On My Mind: A diverse framework fuels Lauren Wendlandt’s design

Andrea Darr, Special to Ink

Lauren Wendlandt, of Framework Design
Lauren Wendlandt, of Framework Design

LAUREN WENDLANDT: Founder of Framework Design

While her work encompasses any style (as long as the design aligns with her clients’ internal values), Lauren Wendlandt describes her personal style as modern eclectic industrial.

Likewise, her personal life is a curious amalgam of colliding worlds. On one hand, she is a small-town girl from Baldwin City, Kan., who grew up riding tractors and trucks, always wanted to be an architect and whose best friend was her grandma. On the other hand, she rides a motorcycle, is loaded with tattoos and will sport a black wedding dress when she marries fiance Mike DuCharme (the Midland’s talent buyer and promoter) in Mexico over the Fourth of July weekend.

She’s as comfortable drawing up a set of architectural plans as she is plumbing a sink. And her modest character is thrown off only when she’s antagonized. Don’t tell her a girl can’t do something or she’s liable to go reset your toilet. Because she can.

These varied virtues give Lauren – and her clients – a spectrum of creativity when working on projects.

She’ll be bringing a slightly modern edge to The Midland’s Ink Live Lounge, opening in late June. The concert venue is getting a red-carpet redo for VIP members who want to skip the lines and relax in the swanky setting.

“It’s a mix of Prohibition era with classic modern pieces, such as white marble as opposed to glass,” Lauren describes. “The character of the building isn’t being changed — it’s being given an identity.”

Gorgeous stained woodwork is getting updated to charcoal, and sea green walls to gray. Lauren sourced most of the furniture from CB2 for its looks as much as its affordable price point. Going along with the “less is more” theory, or at least ‘enough can be done with less,’ Lauren aims for reasonably priced design in every project.

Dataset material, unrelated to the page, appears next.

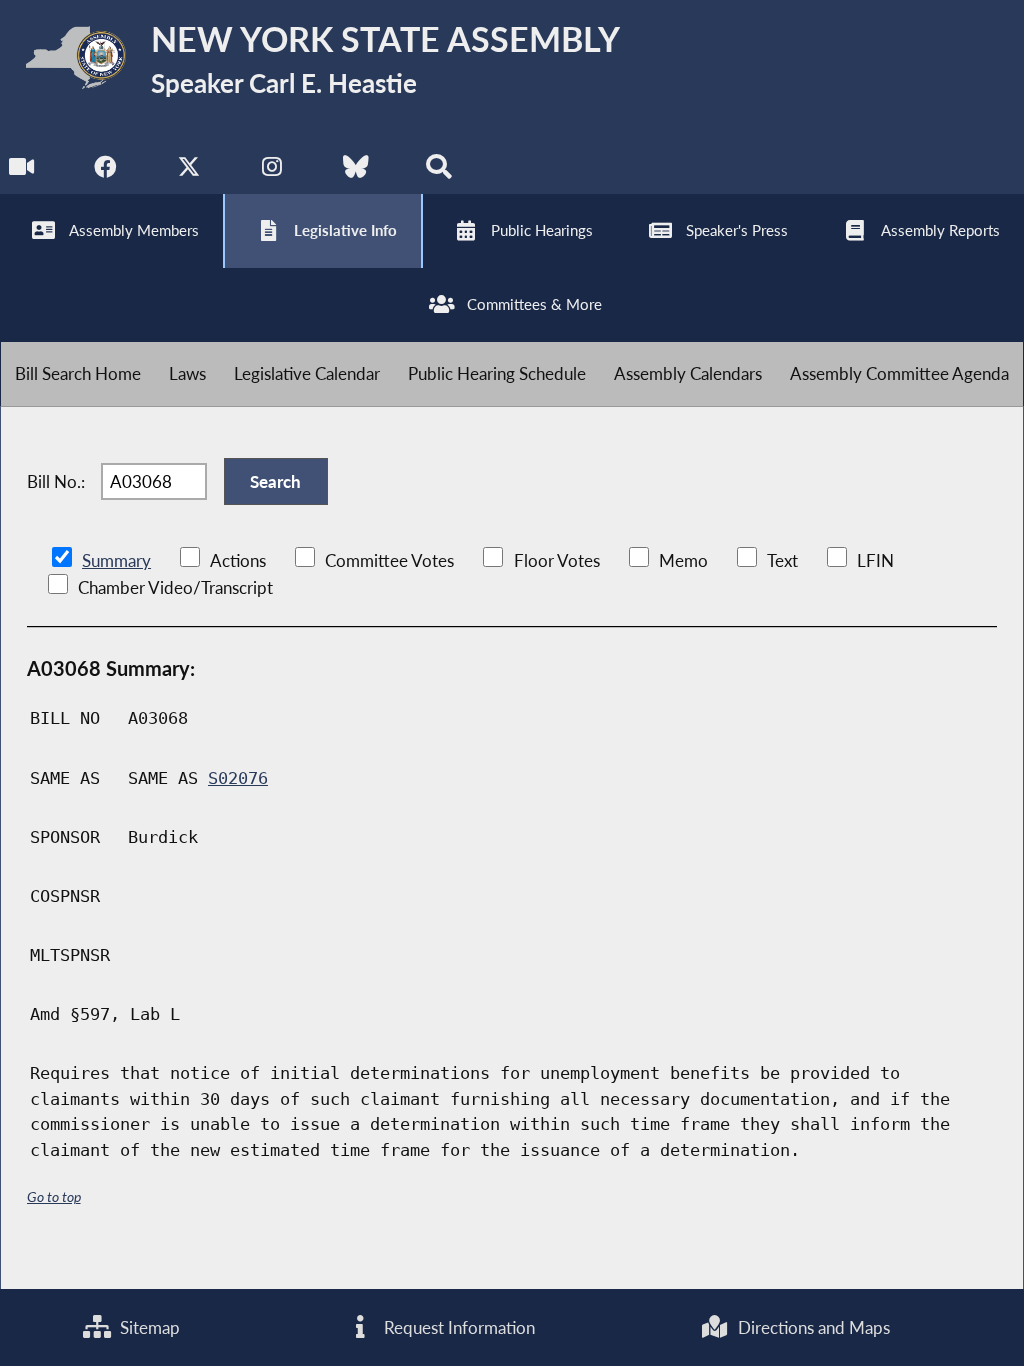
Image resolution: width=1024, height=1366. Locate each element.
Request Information (457, 1327)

That’s Professor Wendlandt to you:

Lauren teaches at the Kansas City Design Center, at 10th and Baltimore, a city studio where final-year architecture students from KU and K-State can get real-world experience. One of her first students, Taylor Brown, now works with her at Framework.

Body art:

One of Lauren’s tattoos is the symbol for grace, which is her ironic nickname. “I can easily fall down stairs, up stairs and over absolutely nothing,” Lauren says. “There is always an over-under on when I will trip and fall or spill something.” Someone could have cashed in on that bet for her first official date with Mike — she was late because she fell down the stairs.

Gobble that:

Last Thanksgiving, Lauren and Mike hosted dinner for 20 band and crew members of The Pizza Underground, including Macaulay Culkin … in their footie pajamas.

The Switzerland of Height and Politics:

“I landed right in the middle of my parents, who are amazing. My dad is 6 foot 8 inches and a Republican, and my mom is 5 foot 4 inches and a Democrat.”

Respecting her elders:

Funny Grandma — this was her official name since 1981, even by the mailman — was Lauren’s best friend. “When she passed away in 2009, she wanted to go everywhere, so I keep her ashes in a pendant around my neck,” Lauren says. Lauren also has the dates of her grandma’s birth and death tattooed on her body.